Originally posted by @Crystal Smith :

@Prithvi Sri by my calculations the original poster has access to potentially $550K of cash ($350K from his rental & $200K from his quad) This assumes he's able to cash out 70% of the value. So while his properties are currently cash-flowing nicely I would personally look for opportunities to use that $550K of cash to find asset(s) that will throw off more cash.

Sound like you're doing great with your properties. If I owned them I'd assess how much additional cash flow could be created from acquiring other assets by leveraging your current assets. Simple as that. Finding the proper new assets may not happen right away but it's something that must constantly be analyzed.

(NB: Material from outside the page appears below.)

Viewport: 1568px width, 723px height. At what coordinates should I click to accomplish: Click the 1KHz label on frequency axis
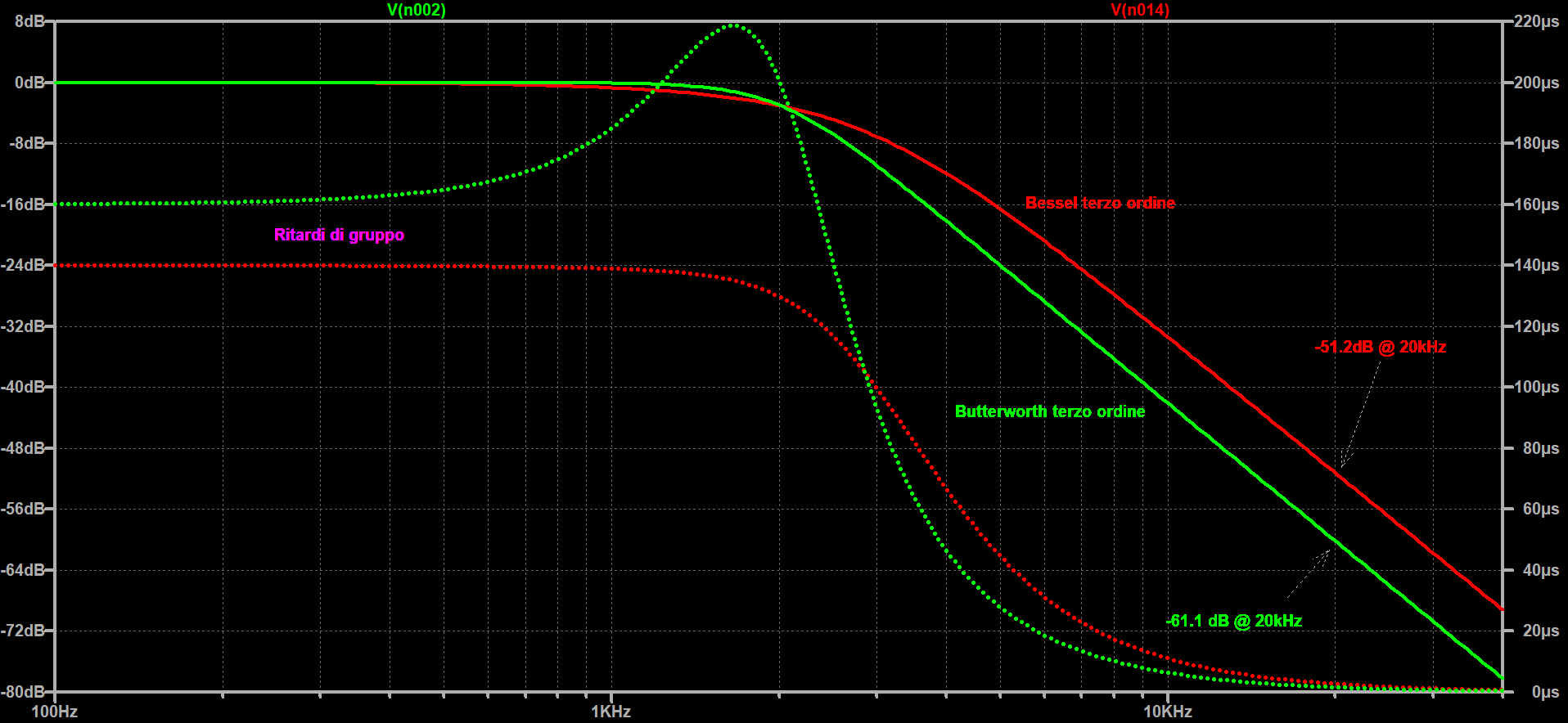click(x=611, y=712)
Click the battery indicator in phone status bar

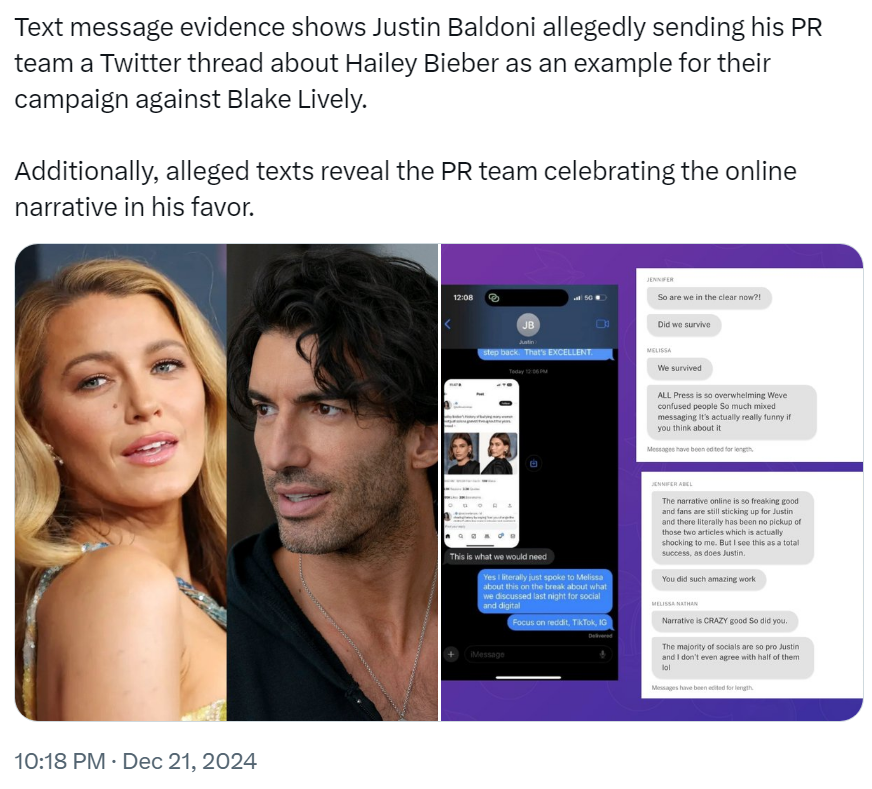tap(601, 297)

@Kevin Howard If you want to have it for future use, why not try a HELOC. That way you can pull it when you want/need or find your next investment. The way I see it, money that's just sitting there is totally worthless. If I had those amounts available to me, I'd be putting them to use so I can get a return. What about being a Private Lender or HML? You'd more than likely get more in interest there than what it'd cost to pay the bank back.

@Joe Splitrock

Thanks for your explanation on how you write the interest off on a cash out refi. This is news to me. Lol. I just assumed all the interest for the new loan was tax deductible for that same house. So let me get this straight because I just did a cash out refi on a rental. I just did a cash out refi on a rental (property A) and pulled out 250k cash. But I had a loan of 100k on it. I took 50k of this cash to put down on another rental I bought (property B). And have 100k left over in my savings account. What percent of the mortgage interest would I be able to write off now on property A? I originally still had a 100k mortgage on it and was writing off that interest. Now I’ve got a big mortgage on it but. I’m not allowed to write off all the interest on my new 250k loan for property A. I used 50k of that cash to use as a down payment on rental property B. So I guess I take whatever percentage of 50k from my 250k new mortgage and take that percentage off the interest

Is the rate of return that you can get larger than the interest that you would be paying?

Now may be a good time to refinance with rates being as low as they are.

However, it depends on your personality and if you 'need' the added debt.

If you can live comfortably with the income you are making, why take on added debt to make things more stressful. Life isin't about making infinite amount of money but to live a life that you can enjoy.